Ce service spécialisé souffre d’un manque de reconnaissance et de visibilité au sein de l’hôpital. À l’image de leurs collègues de l’Éducation Nationale, Les professionnelles communiquent peu sur leurs conditions de travail ou sur leur quotidien dans leurs pratiques d’accompagnement. C’est très regrettable et cela ne contribue pas à une meilleure reconnaissance de la profession.
En outre, le désintérêt des directions des hôpitaux pour leur service social peut être attribué au fait que les actes sociaux ne sont pas directement pris en compte dans la Tarification à l’Activité (T2A).
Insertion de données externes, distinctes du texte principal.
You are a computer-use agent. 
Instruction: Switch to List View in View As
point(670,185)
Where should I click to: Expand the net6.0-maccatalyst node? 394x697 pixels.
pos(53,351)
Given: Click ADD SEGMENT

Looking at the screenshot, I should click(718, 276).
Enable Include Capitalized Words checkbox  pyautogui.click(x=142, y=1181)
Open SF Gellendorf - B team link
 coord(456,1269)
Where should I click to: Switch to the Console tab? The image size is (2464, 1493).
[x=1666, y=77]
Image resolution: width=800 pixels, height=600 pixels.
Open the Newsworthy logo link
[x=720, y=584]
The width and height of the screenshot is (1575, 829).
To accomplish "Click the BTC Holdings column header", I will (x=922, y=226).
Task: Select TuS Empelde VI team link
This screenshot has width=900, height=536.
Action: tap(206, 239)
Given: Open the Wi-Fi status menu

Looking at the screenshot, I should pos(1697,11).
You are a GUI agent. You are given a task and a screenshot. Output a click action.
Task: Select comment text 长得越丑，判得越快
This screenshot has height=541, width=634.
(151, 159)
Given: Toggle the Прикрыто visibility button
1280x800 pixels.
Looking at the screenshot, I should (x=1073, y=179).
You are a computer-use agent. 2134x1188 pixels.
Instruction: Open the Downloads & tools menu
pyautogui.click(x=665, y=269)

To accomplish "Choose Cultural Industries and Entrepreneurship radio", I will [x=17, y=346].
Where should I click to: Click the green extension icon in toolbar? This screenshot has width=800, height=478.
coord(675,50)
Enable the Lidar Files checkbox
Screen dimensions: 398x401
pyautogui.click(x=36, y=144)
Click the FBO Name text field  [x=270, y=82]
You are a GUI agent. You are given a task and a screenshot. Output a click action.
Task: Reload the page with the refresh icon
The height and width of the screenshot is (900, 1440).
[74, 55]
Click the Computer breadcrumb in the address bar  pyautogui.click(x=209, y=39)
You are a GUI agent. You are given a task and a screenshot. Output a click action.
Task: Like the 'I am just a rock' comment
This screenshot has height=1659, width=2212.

La T2A est un système de financement des établissements de santé qui repose sur la valorisation des actes médicaux et des séjours hospitaliers, mesurés par des Groupes Homogènes de Malades (GHM) et des actes médicaux classants. Les activités non médicales, comme le service social, ne génèrent pas de revenus directs pour l’hôpital. Or aujourd’hui encore, les établissements hospitaliers sont incités à augmenter les activités qui sont bien rémunérées par la T2A, au détriment des activités moins rémunératrices ou non rémunérées, comme les services sociaux. Cela peut conduire à une priorisation des ressources et des efforts vers les activités qui contribuent directement au financement de l’hôpital.
Quelles perspectives ?
Le service social hospitalier demeure un acteur incontournable pour humaniser les soins et promouvoir la justice sociale au cœur des établissements de santé. Malgré les freins à sa reconnaissance, il continue de se réinventer pour répondre aux besoins complexes des patients et de leurs familles, tout en portant haut les valeurs de respect et de solidarité qui fondent la profession.
Mais le service social hospitalier en France est à un tournant de son histoire. Les évolutions récentes du système de santé, marquées par une technicisation et une spécialisation croissantes, interrogent la place et le rôle des travailleurs sociaux au sein des établissements. Pour faire face à cette évolution, la profession devra faire preuve d’adaptation et de créativité, tout en réaffirmant son identité et ses valeurs propres.
L’avenir du service social hospitalier passera nécessairement par un renforcement de son ancrage sur le terrain. En développant des partenariats étroits avec les acteurs de la ville et du médico-social, les travailleurs sociaux pourront contribuer à la construction de parcours de soins plus fluides et mieux coordonnés. Le développement de la recherche en travail social, pourrait être aussi un levier essentiel pour faire progresser les pratiques et asseoir la légitimité de la profession.
En communiquant sur son travail et ses réussites, en renforçant son ancrage local et le partenariat, le service social hospitalier pourra continuer à jouer un rôle majeur dans la promotion d’une approche globale et humaniste des soins, au service des patients et de leurs familles. Mais pour tout vous dire, ce n’est pas gagné.